Stuart Brocklehurst is chief executive of Applegate Marketplace, a Barnstaple-based artificial intelligence-powered procurement platform that connects commercial buyers with providers of goods and services. He sits on the board of the Heart of the South West Local Enterprise Partnership, where he also chairs the Innovation Board.
Stuart spoke to SWTD about running a tech business during the pandemic, the opportunities for the South West as lockdown is lifted and how the tech ecosystem can make the most of them.
How has the pandemic changed attitudes to technology?
Like many tech businesses, what we’ve found is that people not being able to do things physically promotes a need for virtual alternatives. Where buyers might have previously found suppliers at trade shows or by meeting a traveling salesman, they have now had to find alternatives. It’s nudged people out of ingrained habits and encouraged them to try forms of technology that they had been wary of previously.
Is this a permanent shift?
I think it will be to a degree. If you look at shopping online over the last year, you see the numbers go through the roof during a lockdown and drop back when a lockdown ends, but not to anywhere near to the previous level.
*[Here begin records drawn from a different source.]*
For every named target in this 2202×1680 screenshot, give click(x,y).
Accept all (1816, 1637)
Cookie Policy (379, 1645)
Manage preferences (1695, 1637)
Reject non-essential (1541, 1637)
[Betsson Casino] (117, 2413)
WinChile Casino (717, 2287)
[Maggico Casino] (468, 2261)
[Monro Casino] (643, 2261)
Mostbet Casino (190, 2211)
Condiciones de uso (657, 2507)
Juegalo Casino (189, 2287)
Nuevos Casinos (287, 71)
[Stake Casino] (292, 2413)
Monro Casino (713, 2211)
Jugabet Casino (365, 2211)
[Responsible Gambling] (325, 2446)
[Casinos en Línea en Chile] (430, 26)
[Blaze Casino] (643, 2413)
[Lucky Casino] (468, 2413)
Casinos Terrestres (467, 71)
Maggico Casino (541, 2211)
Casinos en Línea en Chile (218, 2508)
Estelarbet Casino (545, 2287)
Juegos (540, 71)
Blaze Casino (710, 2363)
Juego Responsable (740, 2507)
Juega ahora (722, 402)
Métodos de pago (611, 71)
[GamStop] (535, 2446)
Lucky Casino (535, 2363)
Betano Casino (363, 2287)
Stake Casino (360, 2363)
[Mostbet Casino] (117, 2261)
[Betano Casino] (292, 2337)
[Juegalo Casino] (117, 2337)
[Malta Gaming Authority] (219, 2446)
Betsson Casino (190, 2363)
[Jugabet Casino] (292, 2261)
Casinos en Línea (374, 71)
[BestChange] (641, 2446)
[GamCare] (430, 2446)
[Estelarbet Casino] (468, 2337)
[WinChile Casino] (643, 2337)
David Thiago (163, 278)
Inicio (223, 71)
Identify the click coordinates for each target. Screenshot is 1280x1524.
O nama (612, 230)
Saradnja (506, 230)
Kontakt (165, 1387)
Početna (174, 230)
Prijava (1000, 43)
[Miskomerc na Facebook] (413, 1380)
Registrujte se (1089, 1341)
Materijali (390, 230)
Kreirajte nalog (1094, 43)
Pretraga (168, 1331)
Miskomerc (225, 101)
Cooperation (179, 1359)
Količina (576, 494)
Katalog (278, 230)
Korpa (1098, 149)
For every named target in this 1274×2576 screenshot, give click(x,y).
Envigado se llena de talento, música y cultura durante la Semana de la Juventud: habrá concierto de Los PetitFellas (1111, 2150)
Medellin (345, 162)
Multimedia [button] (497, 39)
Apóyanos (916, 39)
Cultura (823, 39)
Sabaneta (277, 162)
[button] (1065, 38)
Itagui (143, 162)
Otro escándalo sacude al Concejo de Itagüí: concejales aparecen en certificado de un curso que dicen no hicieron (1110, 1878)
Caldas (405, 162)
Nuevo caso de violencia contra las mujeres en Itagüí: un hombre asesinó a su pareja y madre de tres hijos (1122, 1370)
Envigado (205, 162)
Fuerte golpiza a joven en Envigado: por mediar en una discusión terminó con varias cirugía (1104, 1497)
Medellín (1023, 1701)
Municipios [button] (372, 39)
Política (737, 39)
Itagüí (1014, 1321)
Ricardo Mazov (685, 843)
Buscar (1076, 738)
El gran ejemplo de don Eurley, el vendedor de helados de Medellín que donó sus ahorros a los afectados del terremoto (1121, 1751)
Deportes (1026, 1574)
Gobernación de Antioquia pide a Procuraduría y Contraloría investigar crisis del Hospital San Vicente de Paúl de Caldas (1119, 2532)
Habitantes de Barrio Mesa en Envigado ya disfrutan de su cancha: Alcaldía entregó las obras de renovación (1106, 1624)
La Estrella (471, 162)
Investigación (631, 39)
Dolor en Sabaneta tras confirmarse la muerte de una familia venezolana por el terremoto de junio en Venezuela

Will physical meetings still take place? Of course they will. Will a great many meetings that used to take place in person now be virtual? Yes, definitely. Habits are changing. It’s difficult to talk about any positives out of the pandemic, but one might be it has accelerated adoption of new technology.
How have you found running Applegate during the pandemic?
For any tech business, you are your people. Sometimes people get overly excited by the efficiency of remote working and it can be forgotten that the experience varies. Like many businesses across the South West, we’ve had a strong focus on wellbeing, which has been very effective and worthwhile.
What are the South West's tech strengths?
The Heart of the South West LEP has just taken part in the Regional Entrepreneurship Acceleration Programme (REAP), developed by the Massachusetts Institute of Technology (MIT), so I’ve looked at this in some detail. There is certainly a job to be done to correct perceptions of the South West, the cream tea image that nudges out the reality. But look closer and the results are remarkable.
We are one of two leading areas worldwide for marine and environmental intelligence. The Wide Area Network reporting of the Met Office [in Exeter] for aviation is one of only two authorities doing that globally. The UK Hydrographic Office [in Taunton] provides data carried on 90% of shipping worldwide. The Plymouth Marine Laboratory is one of the leading global institutions in its field. We have in the South West an area in which we are genuinely world-leading and it’s an area of increasing importance. It’s criminal really how that has been overlooked to date.
What will the South West look like as lockdown is lifted?
Most businesses are not intending to return to fully physical working. Offices are not going to disappear, but nor are people going to be chained to their desks five days a week anymore. The argument for having people into a wildly expensive location in somewhere like London are that you need to meet up in person. Now you can have a Zoom meeting. That raises the question: Why are you wasting money you could be spending on developing products and supporting your business on a fancy office in the middle of London that could sit empty half the time? There is a huge opportunity for the South West.
How do we seize the opportunity?
It’s about getting the stories out about our success, about what we can and do achieve down here. We need to share with people what is possible: You can move to the South West, enjoy all the benefits and have a successful business. It’s awareness and providing stronger and better support. If we get those two things running, then we are potentially off to the races.
How do you asses the tech ecosystem in the South West?
The pandemic has helped the brilliant businesses that are spread around the South West discover each other. All the gatherings have gone virtual and it means people from across the region who had previously not met, and probably would never have met, has allowed tech entrepreneurs to connect and learn from each other. We connect, we share ideas and support each other. That is here to stay. It’s an aspect of the pandemic that has propelled us forward.